Data to use:
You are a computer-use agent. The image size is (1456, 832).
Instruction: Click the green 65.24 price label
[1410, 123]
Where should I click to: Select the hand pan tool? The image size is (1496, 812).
---
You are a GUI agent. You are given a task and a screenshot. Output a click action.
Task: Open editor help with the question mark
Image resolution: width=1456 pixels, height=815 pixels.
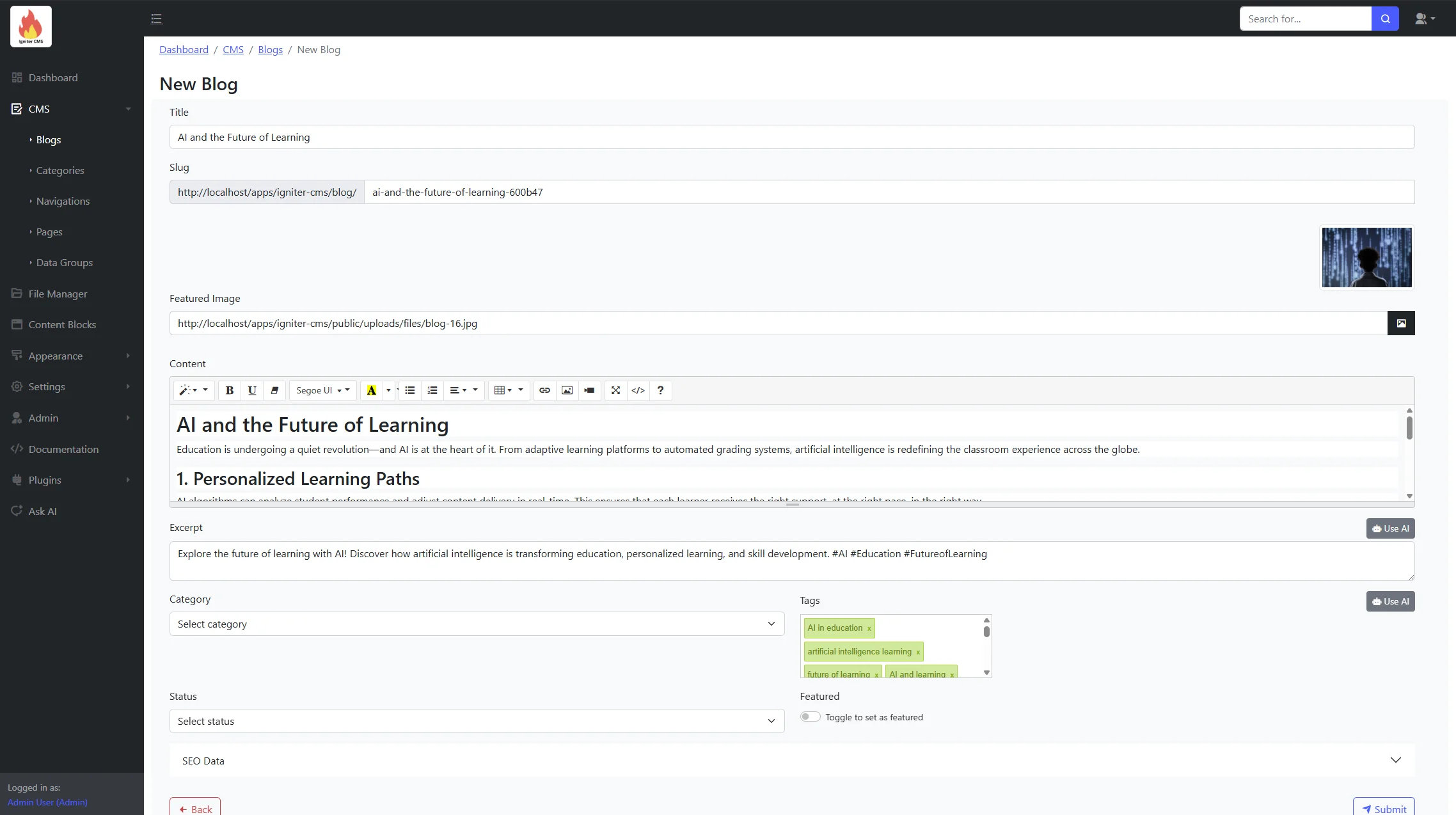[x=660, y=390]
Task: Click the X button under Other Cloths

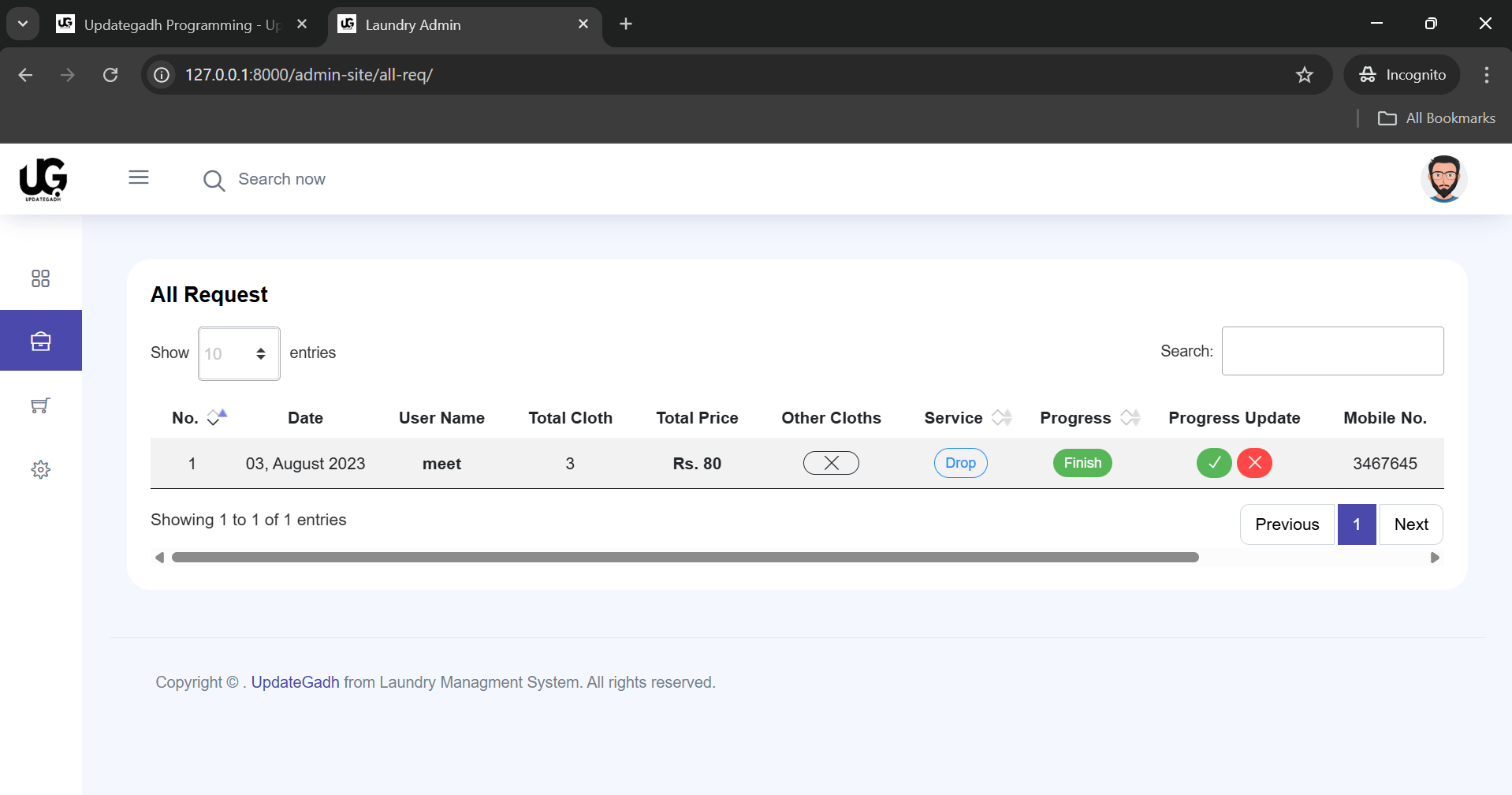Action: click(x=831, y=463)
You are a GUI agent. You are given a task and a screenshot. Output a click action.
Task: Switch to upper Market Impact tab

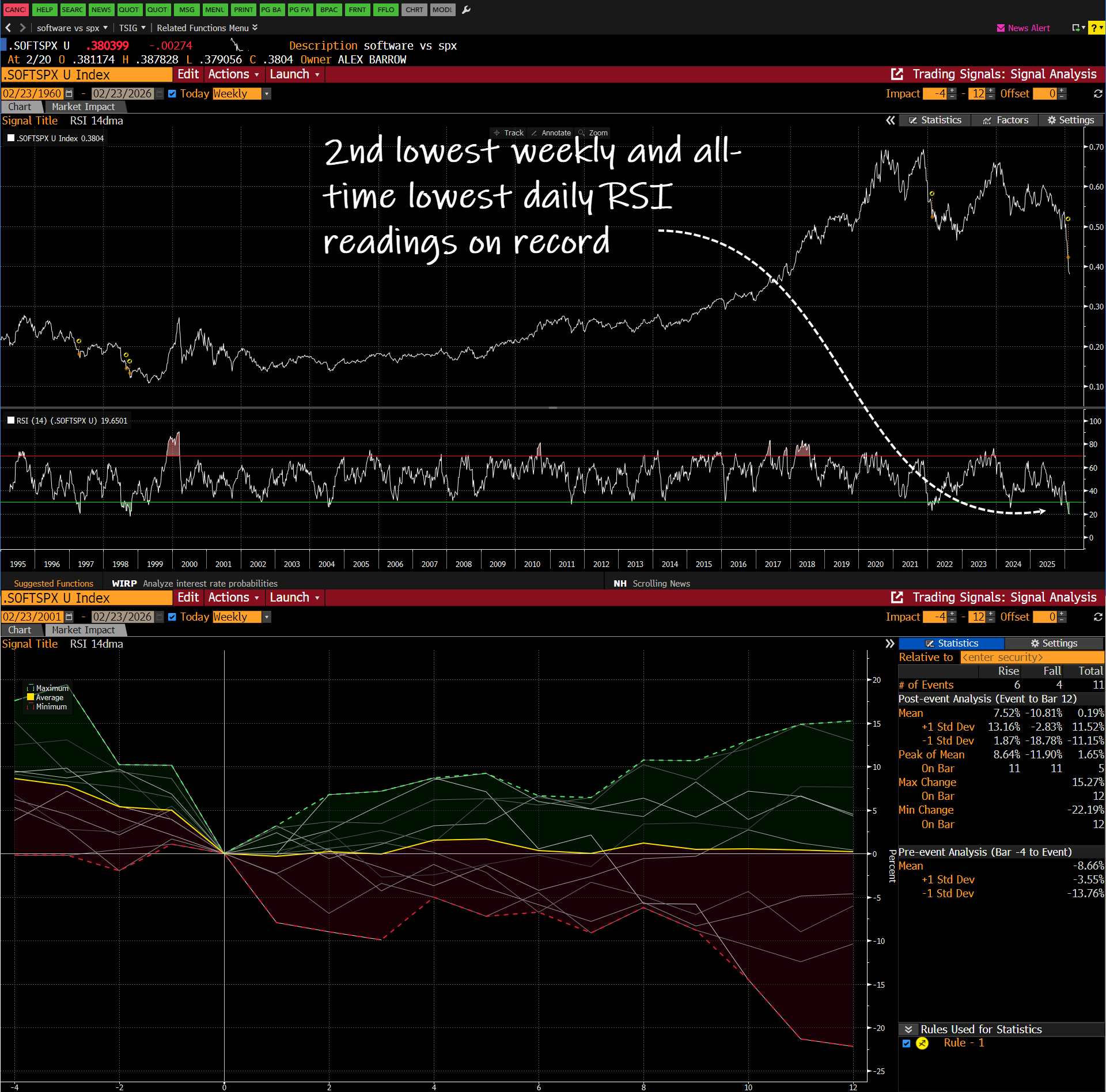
* * *
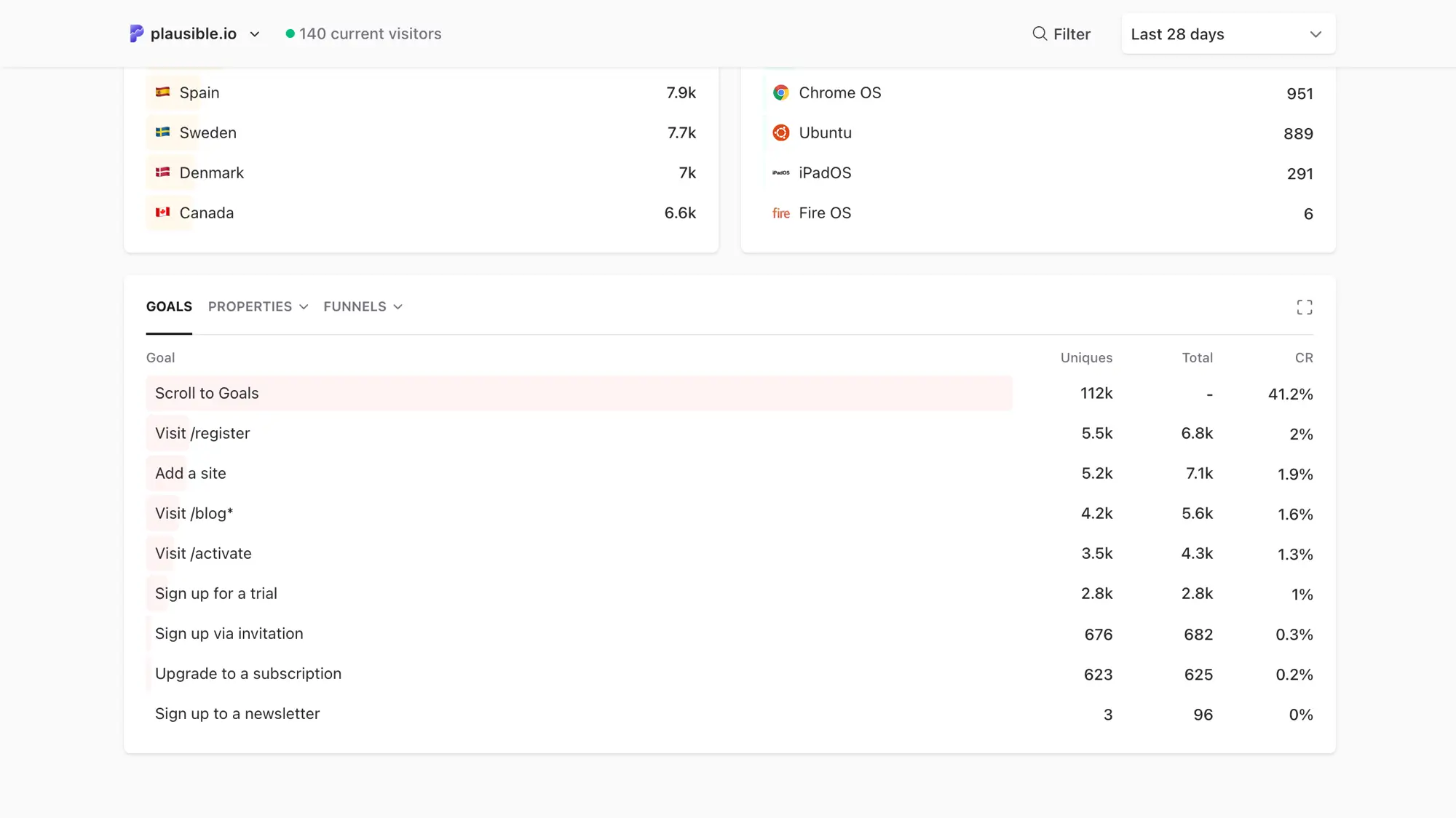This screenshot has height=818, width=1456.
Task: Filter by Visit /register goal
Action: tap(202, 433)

Task to complete:
Word for word, retype the lines in the entries above that run from the one with "Task: Open editor help with the question mark" through the one with "Task: Switch to upper Market Impact tab". Both ends count; pictures do not.

Problem solution:
Task: Open editor help with the question mark
Image resolution: width=1456 pixels, height=815 pixels.
[x=660, y=390]
Task: Click the X button under Other Cloths

Action: click(x=831, y=463)
You are a GUI agent. You are given a task and a screenshot. Output a click action.
Task: Switch to upper Market Impact tab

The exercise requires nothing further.